• WHAT YOU HAVE TO DO
Rewrite the listing below, replacing every "Where should I click to" with "Where do I click to" and leaving everything else untouched.

• • • •

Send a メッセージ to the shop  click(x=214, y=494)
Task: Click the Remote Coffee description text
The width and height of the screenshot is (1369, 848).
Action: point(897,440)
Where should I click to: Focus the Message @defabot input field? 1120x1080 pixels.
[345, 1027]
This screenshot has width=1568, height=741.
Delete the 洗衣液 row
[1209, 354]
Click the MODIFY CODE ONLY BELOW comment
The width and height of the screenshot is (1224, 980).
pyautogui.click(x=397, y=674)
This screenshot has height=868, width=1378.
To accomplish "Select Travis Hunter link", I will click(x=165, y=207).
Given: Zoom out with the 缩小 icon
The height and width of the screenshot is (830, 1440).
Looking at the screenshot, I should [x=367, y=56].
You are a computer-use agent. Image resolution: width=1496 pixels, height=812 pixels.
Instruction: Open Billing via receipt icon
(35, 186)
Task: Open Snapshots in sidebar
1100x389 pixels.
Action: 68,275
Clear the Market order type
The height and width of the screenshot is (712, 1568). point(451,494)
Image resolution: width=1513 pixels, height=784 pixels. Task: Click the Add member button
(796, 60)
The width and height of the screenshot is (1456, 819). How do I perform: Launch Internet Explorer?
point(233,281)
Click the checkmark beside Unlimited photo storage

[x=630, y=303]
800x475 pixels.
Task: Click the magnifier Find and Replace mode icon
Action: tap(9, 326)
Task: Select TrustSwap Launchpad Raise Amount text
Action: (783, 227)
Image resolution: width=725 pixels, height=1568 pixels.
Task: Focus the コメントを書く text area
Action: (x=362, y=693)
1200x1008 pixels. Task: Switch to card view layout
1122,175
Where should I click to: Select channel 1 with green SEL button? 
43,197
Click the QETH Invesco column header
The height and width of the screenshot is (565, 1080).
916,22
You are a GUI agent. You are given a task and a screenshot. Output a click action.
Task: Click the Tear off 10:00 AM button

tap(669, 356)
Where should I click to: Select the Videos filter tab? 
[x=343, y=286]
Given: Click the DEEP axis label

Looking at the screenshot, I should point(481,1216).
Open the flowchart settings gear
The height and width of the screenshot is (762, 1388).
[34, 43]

• • • •

• FINAL ANSWER
Send a メッセージ to the shop  click(x=214, y=494)
Task: Click the Remote Coffee description text
The width and height of the screenshot is (1369, 848).
Action: point(897,440)
Where do I click to: Focus the Message @defabot input field? 1120x1080 pixels.
[345, 1027]
This screenshot has width=1568, height=741.
Delete the 洗衣液 row
[1209, 354]
Click the MODIFY CODE ONLY BELOW comment
The width and height of the screenshot is (1224, 980).
pyautogui.click(x=397, y=674)
This screenshot has height=868, width=1378.
To accomplish "Select Travis Hunter link", I will click(x=165, y=207).
Given: Zoom out with the 缩小 icon
The height and width of the screenshot is (830, 1440).
Looking at the screenshot, I should [x=367, y=56].
You are a computer-use agent. Image resolution: width=1496 pixels, height=812 pixels.
Instruction: Open Billing via receipt icon
(35, 186)
Task: Open Snapshots in sidebar
1100x389 pixels.
Action: 68,275
Clear the Market order type
The height and width of the screenshot is (712, 1568). point(451,494)
Image resolution: width=1513 pixels, height=784 pixels. Task: Click the Add member button
(796, 60)
The width and height of the screenshot is (1456, 819). How do I perform: Launch Internet Explorer?
point(233,281)
Click the checkmark beside Unlimited photo storage

[x=630, y=303]
800x475 pixels.
Task: Click the magnifier Find and Replace mode icon
Action: tap(9, 326)
Task: Select TrustSwap Launchpad Raise Amount text
Action: (783, 227)
Image resolution: width=725 pixels, height=1568 pixels.
Task: Focus the コメントを書く text area
Action: (x=362, y=693)
1200x1008 pixels. Task: Switch to card view layout
1122,175
Where do I click to: Select channel 1 with green SEL button? 
43,197
Click the QETH Invesco column header
The height and width of the screenshot is (565, 1080).
916,22
You are a GUI agent. You are given a task and a screenshot. Output a click action.
Task: Click the Tear off 10:00 AM button

tap(669, 356)
Where do I click to: Select the Videos filter tab? 
[x=343, y=286]
Given: Click the DEEP axis label

Looking at the screenshot, I should point(481,1216).
Open the flowchart settings gear
The height and width of the screenshot is (762, 1388).
[34, 43]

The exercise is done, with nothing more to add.